ISTANBUL — Sending a message of unity between the followers of the two faiths, Pope Frances has visited Istanbul’s Blue Mosque and prayed alongside the Grand Mufti of Istanbul during his three-day visit to Turkey.
“I hope the visit will be fruitful and will contribute to world peace,” Rahmi Yaran, the Mufti of Istanbul, told the Pope, Anadolu Agency reported on Saturday, November 29.
“We need prayer, so much prayer.”
In a gesture described by the Vatican as a “moment of silent adoration” of God, the Pope bowed his head in prayer several minutes next to Istanbul’s Grand Mufti Yaran at the 17th-century Sultan Ahmet mosque.
“May God accept it,” the Grand Mufti told the Pope at the end of the prayer.
The 77-year-old Pontiff’s visit is the fourth by a Pope to Turkey.
In November 2006, Pope Benedict XVI visited Turkey and prayed at Istanbul’s Blue Mosque as well.
The Blue Mosque, known officially as the Sultan Ahmet mosque, opened in 1616 and is deemed the most famous in Turkey.
It got its popular name from the fine blue Iznik tiles in the main prayer room.
The mosque stands in Sultan Ahmet Square in the old centre of Istanbul, opposite the Aya Sofya Mosque, which was once the Christian church Hagia Sophia.
The Pope visited the mosque after a short tour of Aya Sofya.
He also visited the Anitkabir mausoleum, the gravesite of Turkey’s founding father, Mustafa Kemal Ataturk.
During his first day in Turkey, the Pope met President Recep Tayyip Erdogan, Prime Minister Ahmet Davutoglu and the head of Turkey’s religious affairs directorate, Mehmet Gormez.
Concluding his visit to the predominately Muslim country, the Pope met with the Patriarch Bartholomew I, the spiritual leader of the world’s 250 million Orthodox Christians.
In a meeting that aimed at healing schism since the split of the Catholic and Orthodox churches in 1054, a joint deceleration on reunification efforts is expected to be issued by the two religious leaders.
The Pope’s visited was welcomed by Turkish Christian leaders who expressed happiness and optimism.
“I am just happy because it’s strengthening the position of the small churches and giving them new hope,” Father Franz Kangler, a Catholic priest in Istanbul told Voice of America.
The visit was also praised by the country’s Christians and foreigners who hope that visit would foster better interfaith ties.
“It is very good that he came,” Garbis Atmaca, 72, an Armenian jeweller from Istanbul, told the Guardian.
“His visit will have a good impact on the Islamic world.

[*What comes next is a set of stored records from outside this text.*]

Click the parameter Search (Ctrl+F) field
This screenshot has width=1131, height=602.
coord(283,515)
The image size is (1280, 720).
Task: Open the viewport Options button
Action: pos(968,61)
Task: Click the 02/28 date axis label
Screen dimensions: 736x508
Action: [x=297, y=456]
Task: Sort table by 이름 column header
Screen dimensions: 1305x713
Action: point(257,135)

It will help foster understanding and peace.”
A similar hope was shared by Anthony Joyce, 60, a tourist from England who arrived in Turkey on Friday, November 28.

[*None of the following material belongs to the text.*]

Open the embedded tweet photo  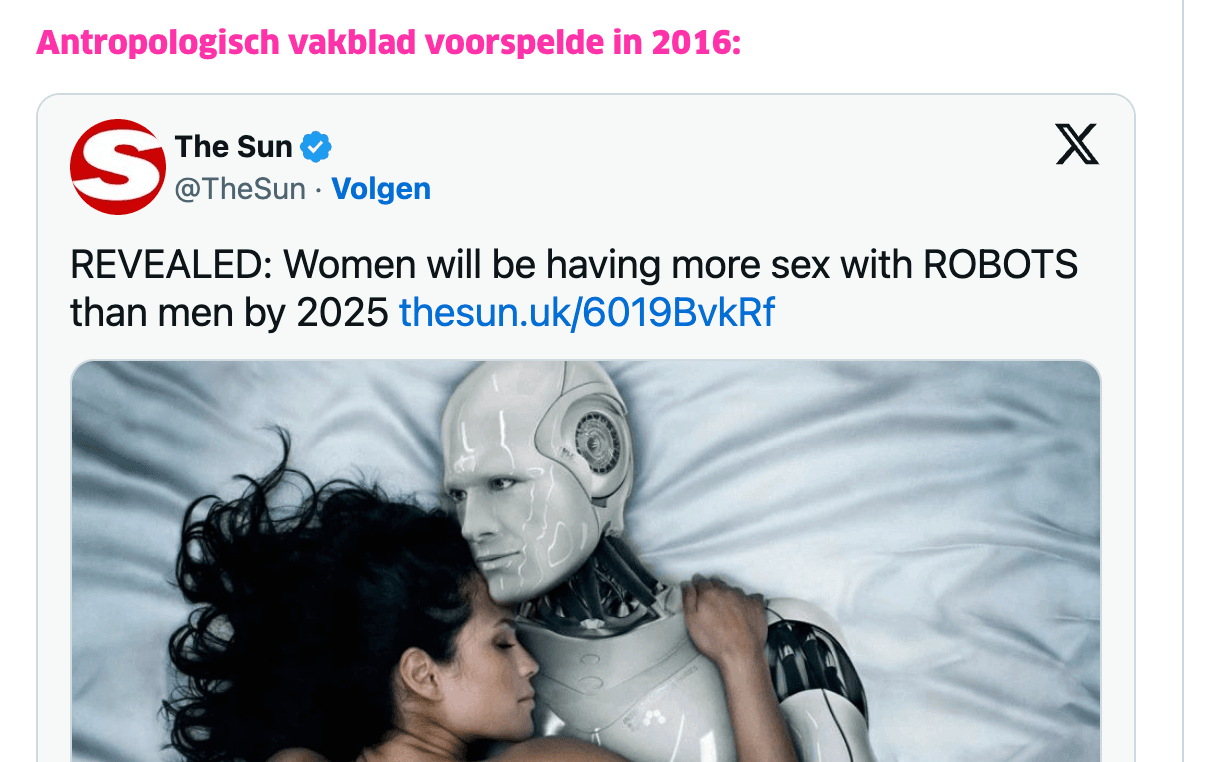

“It is wonderful that the Pope has come here to show the world unity among various religions,” Joyce said.
“It is very good for the future.”
Sharing Christians their celebrations, Muslims also have lined to welcome the Pontiff.
“Most of the people coming here are Christians but there are also many Muslims,” Polish national Aniela Novak, 20, said while queuing for the Papal Mass at Istanbul’s second-largest Catholic church.
“It is really interesting and I see peace here.”